Psiup, il “partito provvisorio” che fu la culla dei movimenti
PSIUP. Parabola di un partito, Il percorso del PSIUP (1964- 1972) è ormai dimenticato.
La stessa tematica politica della sinistra socialista sembra ignorata, in un quadro bipolare in cui analisi, matrici, istanze sembrano del tutto uniformate.
Per anni, gli stessi dirigenti di questo partito, dopo la sua improvvisa scomparsa, ne hanno quasi rimosso gli aspetti più originali,
appiattendosi o in una “continuità togliattiana” (la maggioranza che confluisce nel PCI) o nel recupero, senza rotture, della tradizione del riformismo socialista (la minoranza che tornò nel PSI).
In alcune biografie o analisi, gli otto anni nel PSIUP sono tralasciati e quasi dimenticati;
nelle storie dell’Italia del dopoguerra i richiami a questi sono limitati a poche note.
Eppure questo partito e più ancora quest’area hanno significato, per una generazione di militanti, un riferimento importante, un laboratorio politico di una intera stagione.
Un tentativo schematico di periodizzazione distingue quattro fasi:
– quella della sinistra socialista nel PSI (1955- 1964)
– il passaggio da corrente a partito e la fondazione e strutturazione del PSIUP (1964-1966)
– l’apice sia elettorale che nella presenza sociale (1966- 1968)
– la crisi progressiva sino allo scioglimento (1968- 1972).
La sinistra socialista inizia a caratterizzarsi dopo il congresso di Torino (1955), in cui il PSI propone aperture verso il mondo cattolico e la DC.
Se, inizialmente, vi è la contrarietà dei soli Basso e Lussu, l’opposizione si struttura negli anni successivi, proporzionalmente all’avvicinarsi della maggioranza autonomista alla formula del centro- sinistra e al progressivo allontanamento dal PCI.
Il congresso di Venezia (1957) segna una maggioranza politica “nenniana” che non si trasforma in maggioranza negli organismi dirigenti.

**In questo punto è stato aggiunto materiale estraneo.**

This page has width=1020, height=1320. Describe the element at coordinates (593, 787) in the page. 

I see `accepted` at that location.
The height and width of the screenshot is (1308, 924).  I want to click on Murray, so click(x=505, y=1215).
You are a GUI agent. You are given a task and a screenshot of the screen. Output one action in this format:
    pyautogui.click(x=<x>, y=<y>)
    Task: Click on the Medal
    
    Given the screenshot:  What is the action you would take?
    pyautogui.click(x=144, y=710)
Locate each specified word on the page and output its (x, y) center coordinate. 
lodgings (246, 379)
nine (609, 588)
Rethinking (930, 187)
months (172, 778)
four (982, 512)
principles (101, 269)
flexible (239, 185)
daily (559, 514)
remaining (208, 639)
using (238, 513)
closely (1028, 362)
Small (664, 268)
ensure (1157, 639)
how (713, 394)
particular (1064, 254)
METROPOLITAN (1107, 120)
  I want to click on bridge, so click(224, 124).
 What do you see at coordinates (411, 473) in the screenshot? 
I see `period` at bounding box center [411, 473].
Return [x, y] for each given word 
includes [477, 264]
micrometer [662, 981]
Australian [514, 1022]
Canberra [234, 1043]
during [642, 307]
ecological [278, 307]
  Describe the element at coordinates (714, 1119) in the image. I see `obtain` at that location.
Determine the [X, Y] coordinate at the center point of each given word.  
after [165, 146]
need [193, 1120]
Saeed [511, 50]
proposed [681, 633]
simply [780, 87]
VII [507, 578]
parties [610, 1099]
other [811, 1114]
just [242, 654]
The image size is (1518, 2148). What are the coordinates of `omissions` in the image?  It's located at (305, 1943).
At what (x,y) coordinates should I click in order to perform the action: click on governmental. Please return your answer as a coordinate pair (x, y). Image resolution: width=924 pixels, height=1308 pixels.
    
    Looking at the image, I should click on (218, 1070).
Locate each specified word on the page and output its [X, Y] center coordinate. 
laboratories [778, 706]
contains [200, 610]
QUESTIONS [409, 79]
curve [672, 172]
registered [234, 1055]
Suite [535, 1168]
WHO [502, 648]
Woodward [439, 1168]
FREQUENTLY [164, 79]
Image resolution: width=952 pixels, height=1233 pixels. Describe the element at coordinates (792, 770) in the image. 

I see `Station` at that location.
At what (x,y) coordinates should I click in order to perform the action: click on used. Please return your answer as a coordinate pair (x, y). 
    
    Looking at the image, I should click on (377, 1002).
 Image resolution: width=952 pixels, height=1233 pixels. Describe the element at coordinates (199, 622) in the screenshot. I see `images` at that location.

Se parte della sinistra sembra appiattita sul PCI, in una sorta di logica “frontista”, all’”Avanti!” collabora Gianni Bosio, la rivista “Mondo operaio”, di fatto diretta da Raniero Panzieri,
rilegge Marx, propone la centralità della fabbrica e l’uscita in positivo dalle macerie dello stalinismo, sino alle Sette tesi sulla questione del controllo operaio, scritte a quattro mani da Panzieri e Libertini.